Growers in Idaho are wondering what the coming year will bring as far as precipitation. Speculation on how much snowpack we’ll receive before this winter is over will only take us so far.
Water experts in the Gem State seem to agree that the drought last summer and the light snowpack we received last winter didn’t put us that far behind; however, what the remainder of this winter and coming summer bring is a different story.
Lyle Swank, eastern regional manager and watermaster for the Idaho Department of Water Resources, says that the good thing about 2012 was the amount of reservoir carryover Idaho had from 2011.
“The reservoirs are built for both irrigation and flood control. On a year like 2012, they really, really help to save people who were depending upon that late-season storage,” he says.
However, following a winter of light snowpack was a hot, dry summer with high demand for water.
“You get a hot, dry year, and suddenly you don’t just have average demand—you’ve got above-average demand,” Swank says.
Still, the reservoirs were a saving grace, although he points out that if there weren’t reservoirs, it’s possible that growers wouldn’t have planted as many acres.
Mike Beus, water operations manager for the Upper Snake Field Office at the Bureau of Reclamation in Burley, says we didn’t receive a severely low snowpack last winter—run-off was somewhere in the 80 percent range.
“What really caused the big drain on our water supply, especially the storage, was the early warm weather and continued dry [spell] through the spring and summer, resulting [in a] very long season,” he says.
Beus points out that there are a couple twists to the statistics. This year, the 30-year climate period is shifting up a decade, changing what we consider as “normal.”
Compared with the 1971–2000 averages being used through last year, we were 81 1/2 percent of normal.
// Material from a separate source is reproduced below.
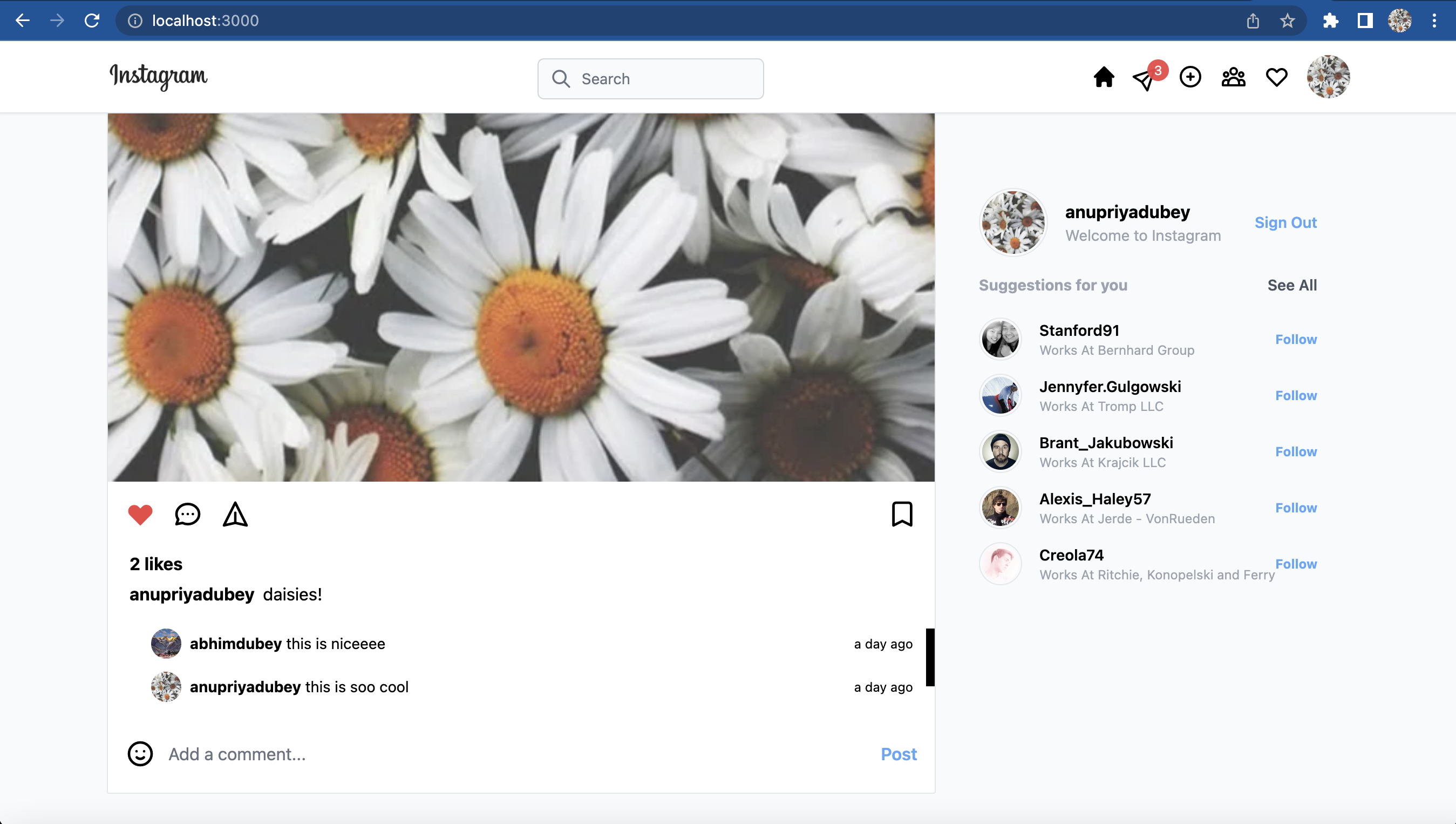Submit comment with the Post link
Image resolution: width=1456 pixels, height=824 pixels.
coord(899,754)
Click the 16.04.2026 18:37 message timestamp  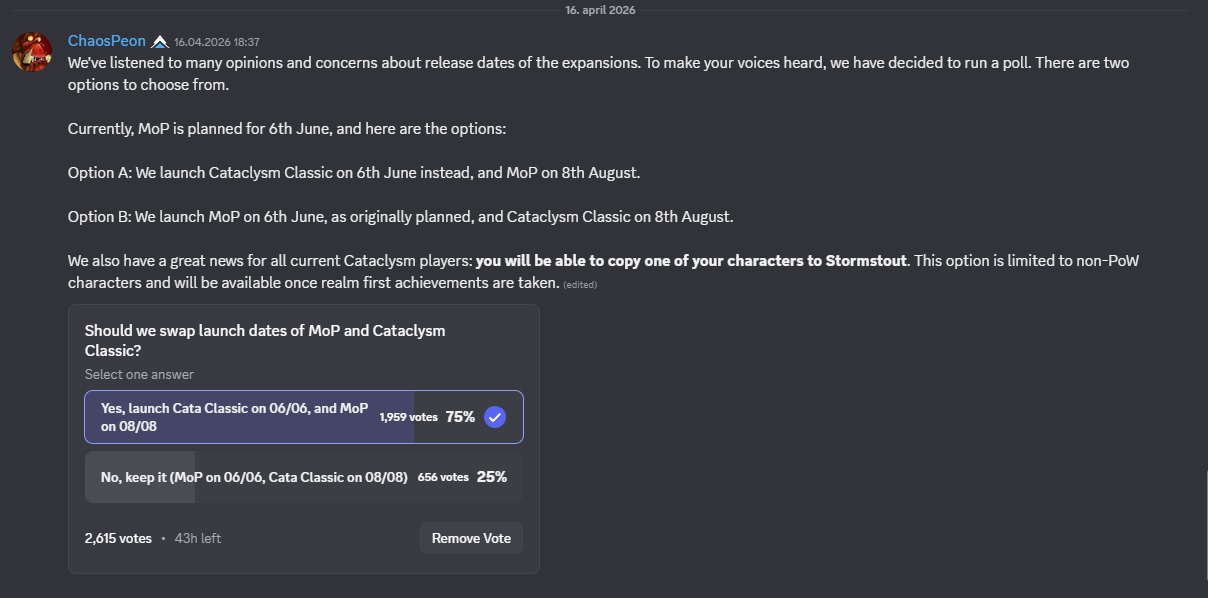click(217, 42)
When compared to the updated 30-year time period of 1981–2010, last year was 89 percent of normal.
In general, it wasn’t a bad year; however, storage has been depleted much more than would usually be depleted in a single dry year.
“That doesn’t set us up well for this year,” Beus says.
Swank says that if we have a repeat this winter of the same snowpack as last winter, we’re not going to be able to fill the reservoirs, “unless we get an awful lot of rain or have a real good spring as far as precipitation.”
He’s hopeful because precipitation in the spring can make a difference, like in the year 2009.
“You can go from almost certain you’re not going to fill, to suddenly filling after the spring.”
During late fall 2012, they’ve been storing as much water as they can—operating the reservoir system for near-optimum fill through the end of winter—but it will still be challenging.
“It’s going to be a lot more difficult to fill Palisades Reservoir, and Jackson Lake Reservoir is also lower this year than it was a year ago,” he says.
Beus agrees this upcoming season could be challenging.
“If we get 89 percent, the same volume of water we had last year and have a low reservoir system coming in, there are some crops that won’t get water as early next year as they did this year.”
Beus says that consecutive 80-percent years are not too difficult in and of themselves—until we continue to increase the marketing demands on the water supply, such as the federal regulations through the Endangered Species Act for anadromous fish—fish such as salmon and steelhead, which are born in fresh water, spend most of their lives in the sea and return to fresh water to spawn.
Beus says they’ll be watching the snow accumulation carefully.
“It would be very nice if we had a 110–120 percent snowpack, and could transition to a flood operation in February. Bigger than that gives us a whole polar opposite set of problems to deal with,” he says.
Swanks says that there are studies currently under way in the Gem State for additional water storage. They’re looking at not only rebuilding a dam at the Teton Dam site, but also a few small, off-site locations that would add a nominal amount of water storage, as well as raising a nearly century-old dam near Ashton, Idaho.
One positive Swank sees is that the winter going into 2013 started with a little bit of snow in the high elevations, though there’s still a long way to go.
As of mid-November, the Upper Snake River system—consisting of Jackson Lake, Palisades, Grassy Lake, Island Park, Ririe, American Falls and Lake Walcott Reservoirs—were at 33 percent of capacity.